TASK DIRECTIONS
Can you print every row below word for word, leaving out the pictures?

▼

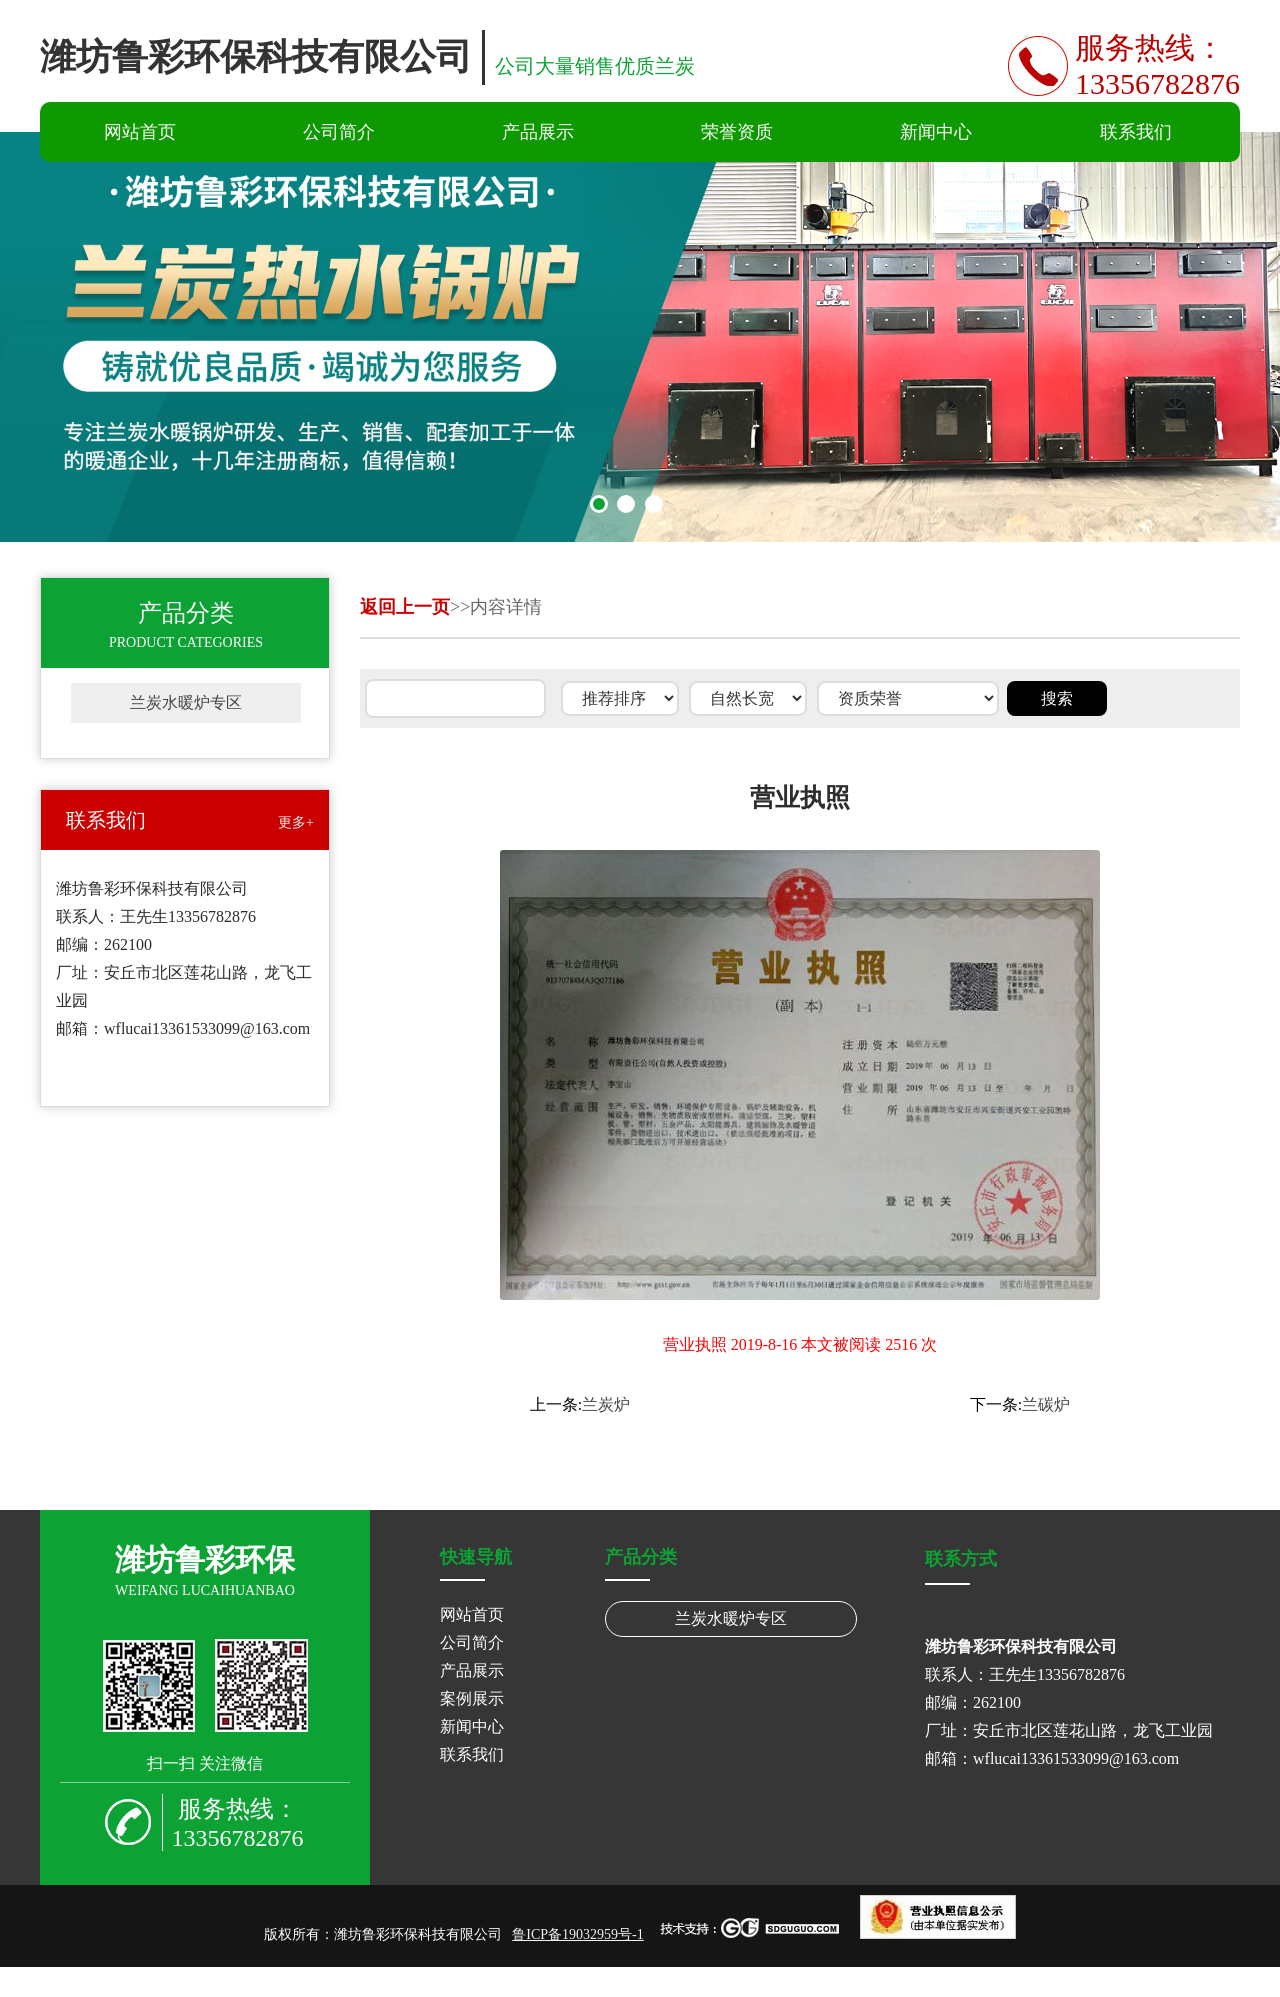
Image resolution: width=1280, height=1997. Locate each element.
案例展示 (472, 1698)
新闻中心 (936, 132)
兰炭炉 (606, 1404)
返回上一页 (405, 607)
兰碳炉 (1046, 1404)
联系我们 (1136, 132)
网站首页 (140, 132)
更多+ (296, 822)
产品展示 (538, 132)
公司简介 (339, 132)
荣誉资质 (737, 132)
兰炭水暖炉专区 (186, 702)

▲

OUTPUT FOR THIS EXERCISE
Image resolution: width=1280, height=1997. Locate each element.
案例展示 (472, 1698)
新闻中心 (936, 132)
兰炭炉 (606, 1404)
返回上一页 (405, 607)
兰碳炉 (1046, 1404)
联系我们 (1136, 132)
网站首页 (140, 132)
更多+ (296, 822)
产品展示 (538, 132)
公司简介 (339, 132)
荣誉资质 (737, 132)
兰炭水暖炉专区 (186, 702)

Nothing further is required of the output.